§ Data excerpts:
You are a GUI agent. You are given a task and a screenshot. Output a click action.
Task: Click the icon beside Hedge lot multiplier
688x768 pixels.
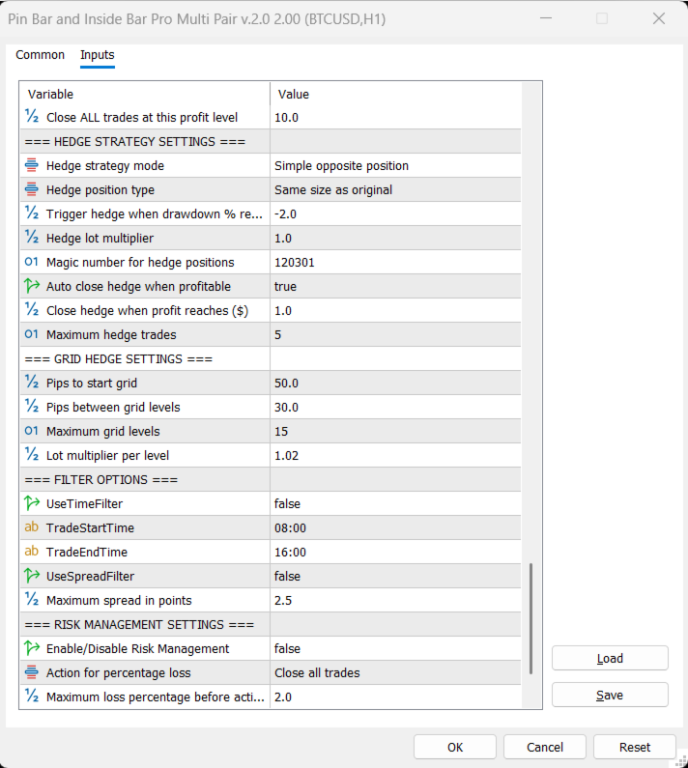point(31,239)
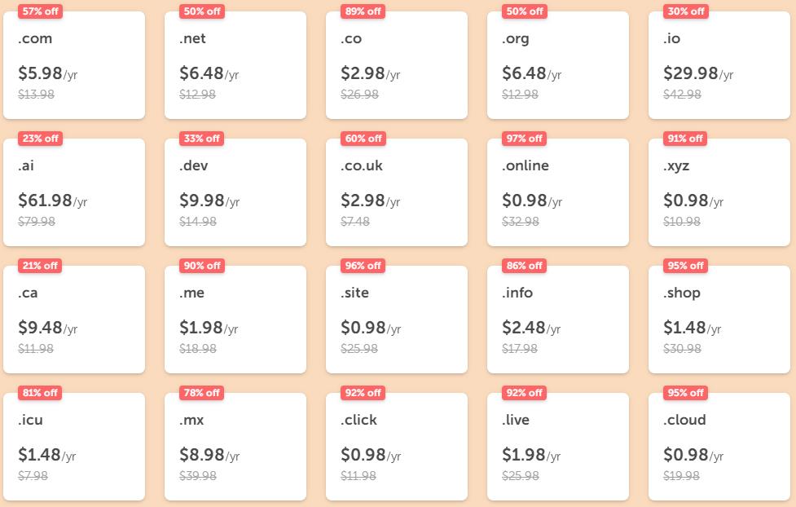Choose the .net domain pricing card
The width and height of the screenshot is (796, 507).
[235, 65]
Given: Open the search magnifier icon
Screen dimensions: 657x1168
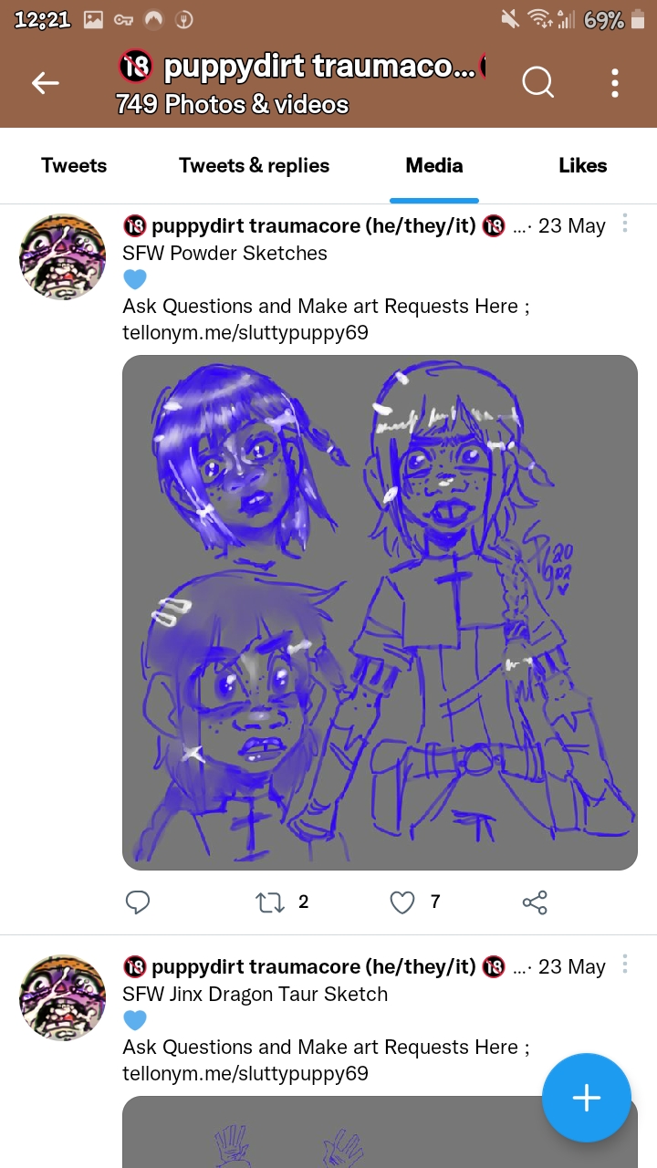Looking at the screenshot, I should tap(538, 83).
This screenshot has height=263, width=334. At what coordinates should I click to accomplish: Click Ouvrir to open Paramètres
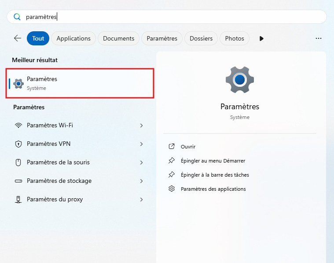(188, 147)
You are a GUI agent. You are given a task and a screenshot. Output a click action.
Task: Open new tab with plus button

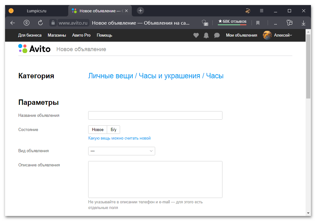141,11
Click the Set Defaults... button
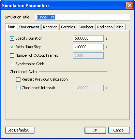 (x=20, y=130)
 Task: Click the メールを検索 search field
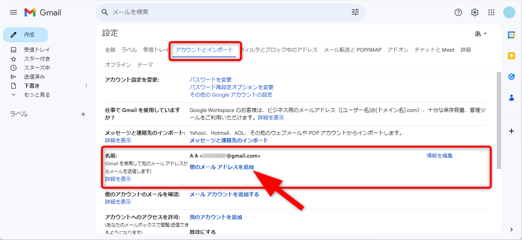tap(229, 12)
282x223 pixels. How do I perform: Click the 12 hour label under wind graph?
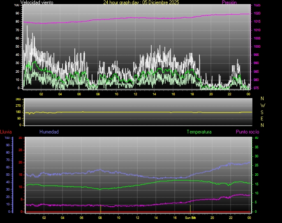135,94
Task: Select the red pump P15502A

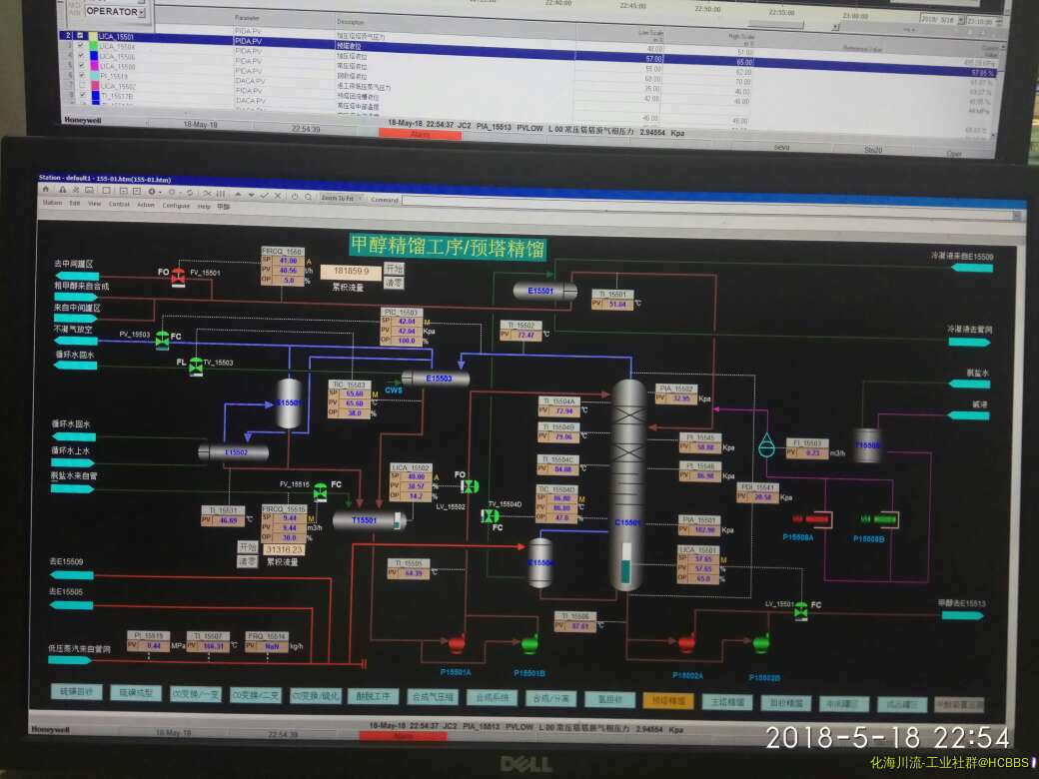Action: pos(687,642)
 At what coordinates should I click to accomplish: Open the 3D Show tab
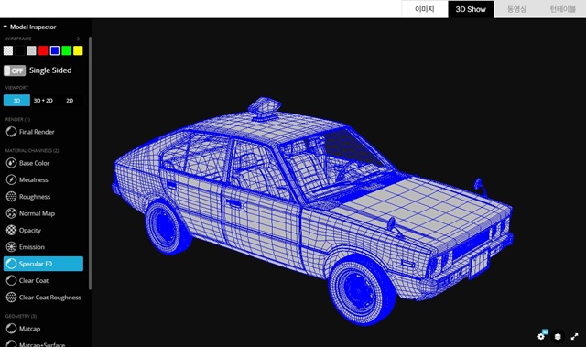point(471,9)
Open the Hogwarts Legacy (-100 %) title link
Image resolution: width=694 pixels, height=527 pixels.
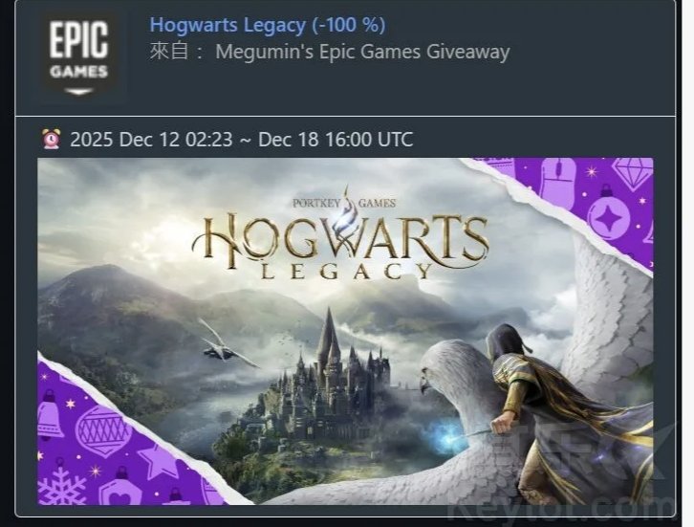(268, 25)
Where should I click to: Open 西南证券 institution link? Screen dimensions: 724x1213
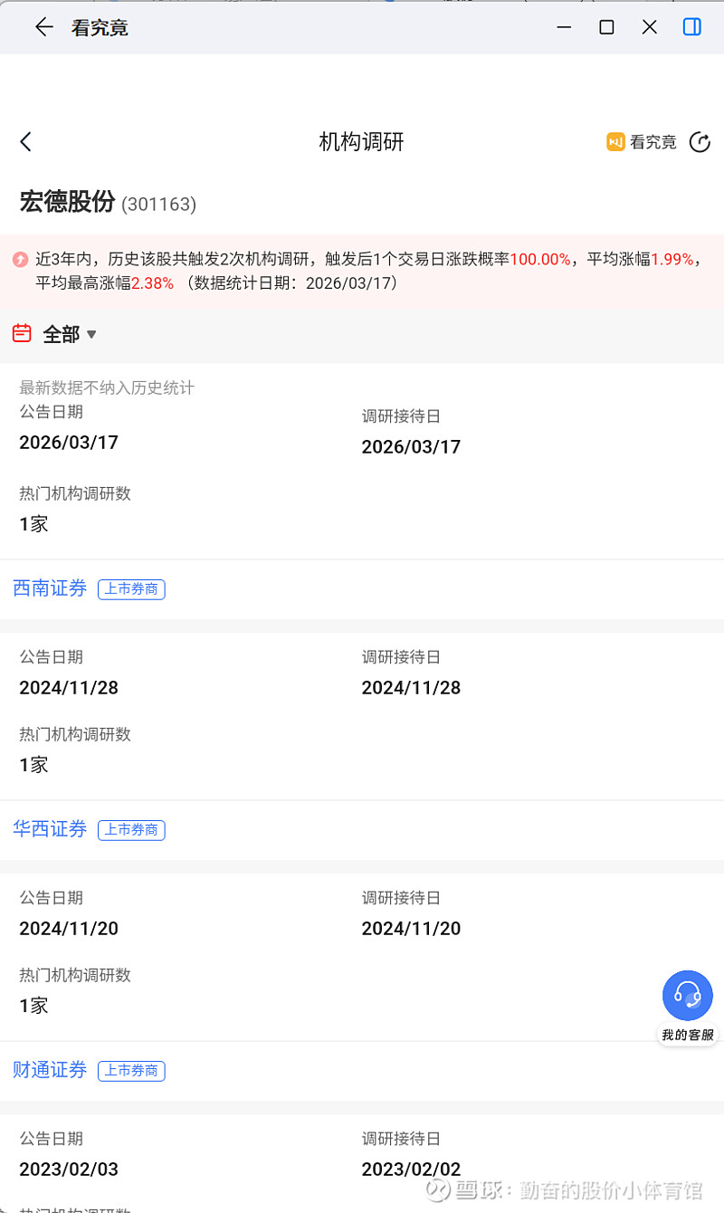pos(50,588)
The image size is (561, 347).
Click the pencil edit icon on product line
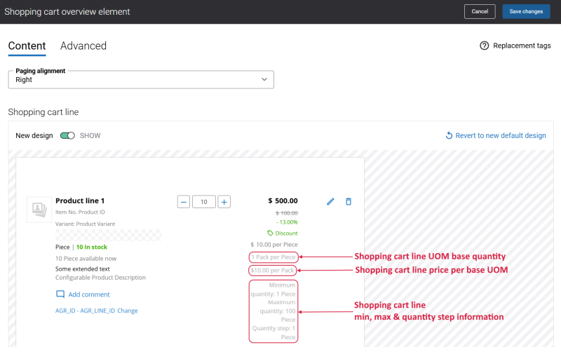pos(331,202)
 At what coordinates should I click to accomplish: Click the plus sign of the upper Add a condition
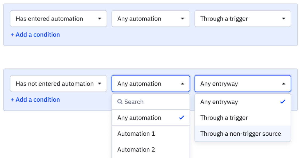point(12,35)
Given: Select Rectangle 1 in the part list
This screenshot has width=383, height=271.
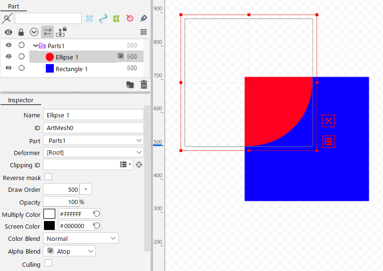Looking at the screenshot, I should click(x=71, y=69).
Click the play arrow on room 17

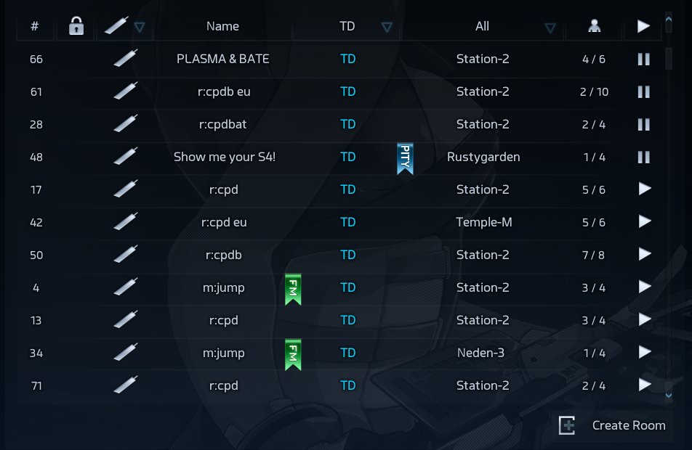[644, 189]
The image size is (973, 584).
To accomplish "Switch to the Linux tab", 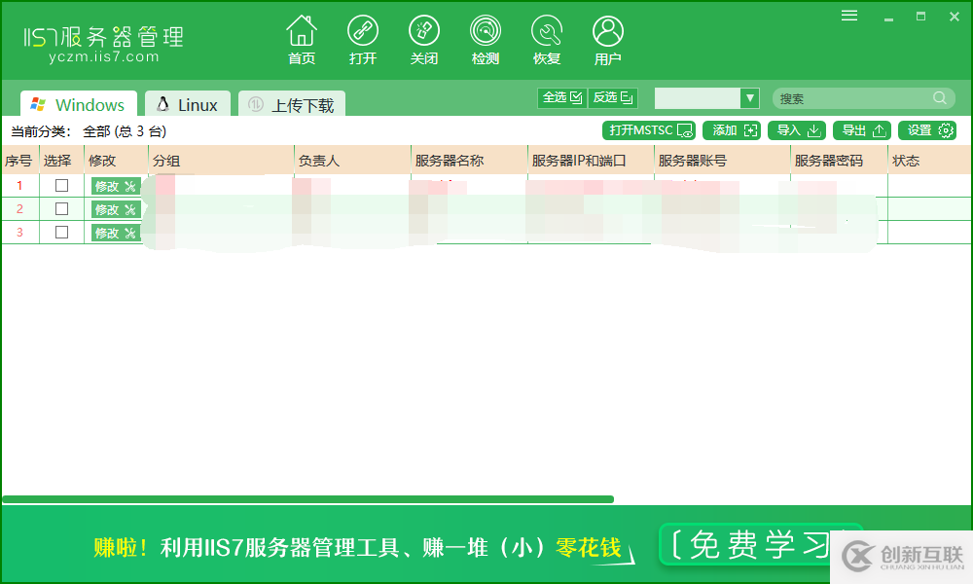I will pos(187,103).
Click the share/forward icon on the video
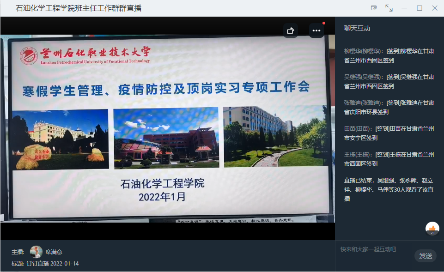The image size is (444, 272). pos(291,30)
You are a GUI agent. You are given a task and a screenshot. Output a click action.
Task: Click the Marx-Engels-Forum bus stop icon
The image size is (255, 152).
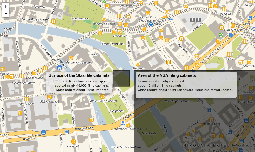[209, 110]
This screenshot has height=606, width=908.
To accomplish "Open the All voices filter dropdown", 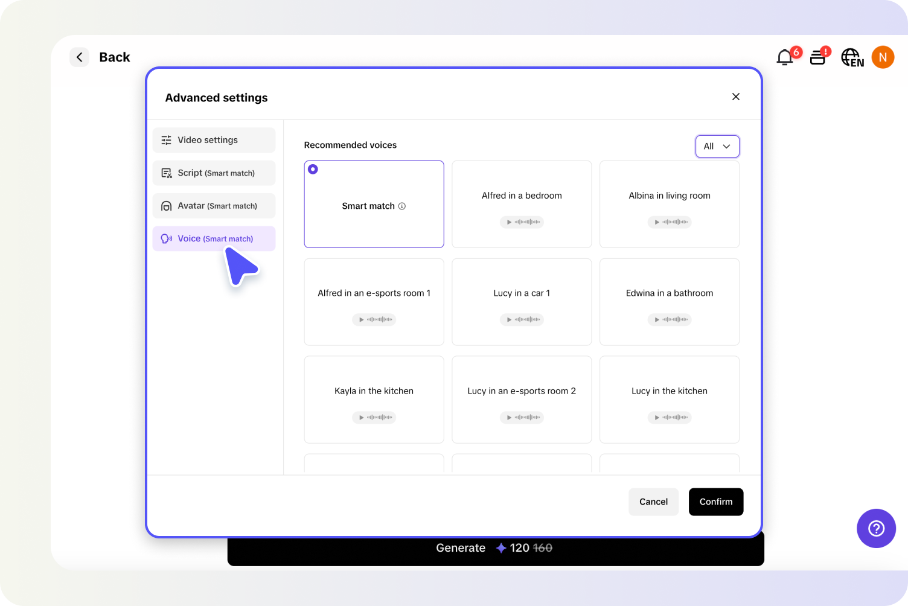I will tap(717, 146).
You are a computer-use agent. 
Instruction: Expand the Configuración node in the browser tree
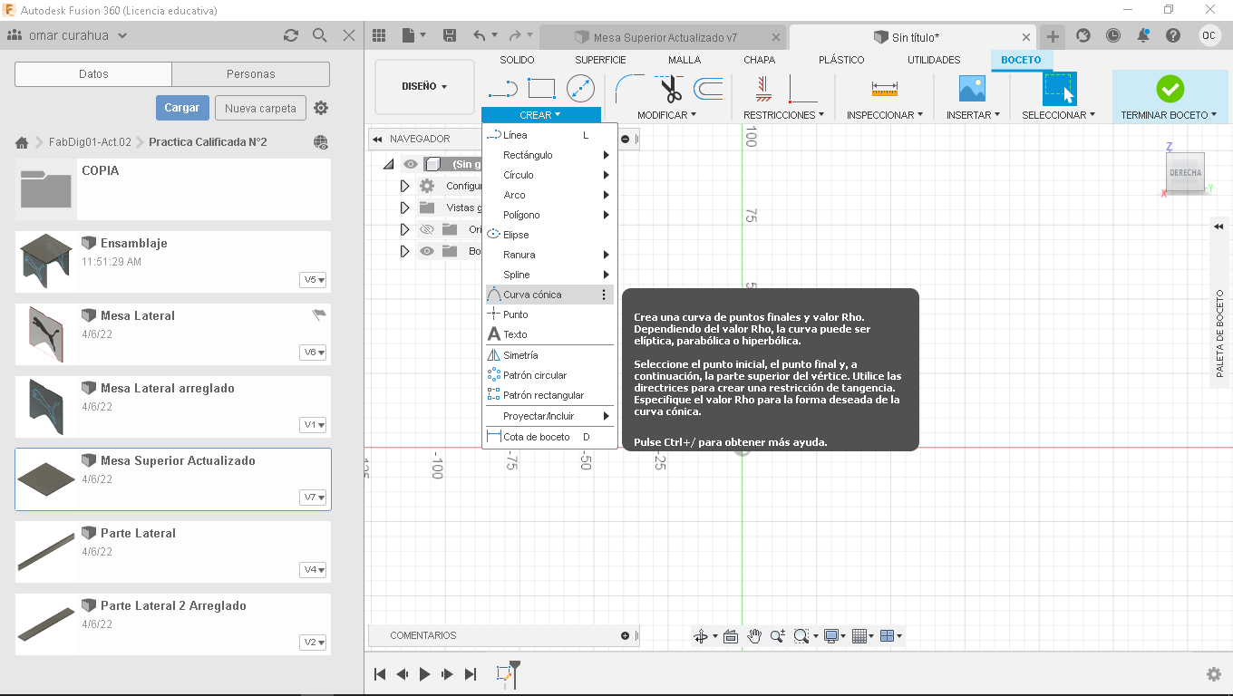(x=405, y=186)
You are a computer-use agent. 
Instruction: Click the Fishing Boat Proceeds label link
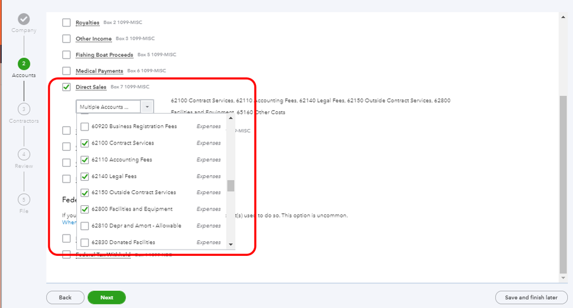(x=104, y=55)
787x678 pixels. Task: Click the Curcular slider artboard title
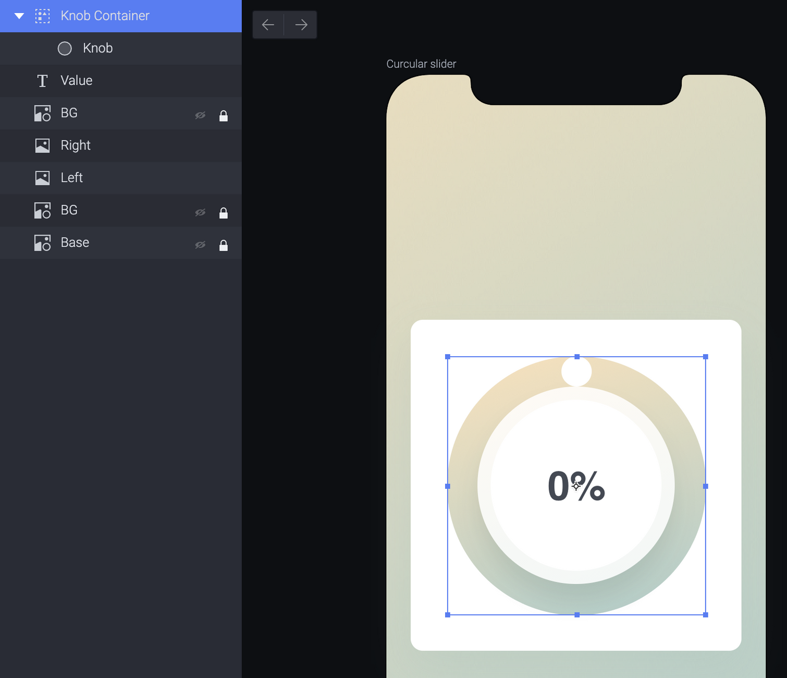[x=421, y=64]
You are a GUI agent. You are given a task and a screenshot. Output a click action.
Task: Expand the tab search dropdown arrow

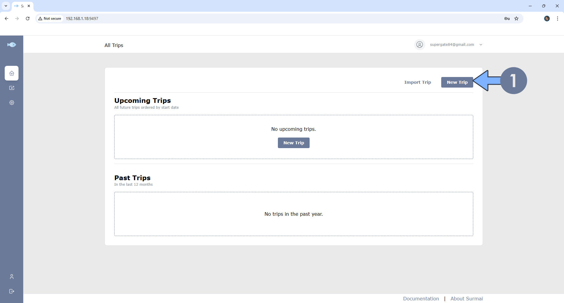point(6,6)
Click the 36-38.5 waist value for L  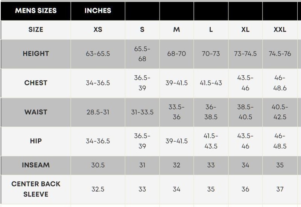211,112
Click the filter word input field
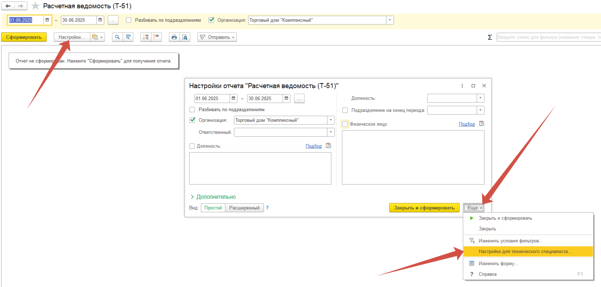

§ What is being asked: Only the lines from the top of the data through the line with "Given: Open the search magnifier icon" should be quoted, exactly and with both ends kept; skip the pictures.

§ Solution to this task:
You are a GUI agent. You are given a task and a screenshot. Output a click action.
Task: Click the icon beside Hedge lot multiplier
688x768 pixels.
point(31,239)
Choose the .net domain pricing card
The width and height of the screenshot is (796, 507).
[235, 65]
Given: Open the search magnifier icon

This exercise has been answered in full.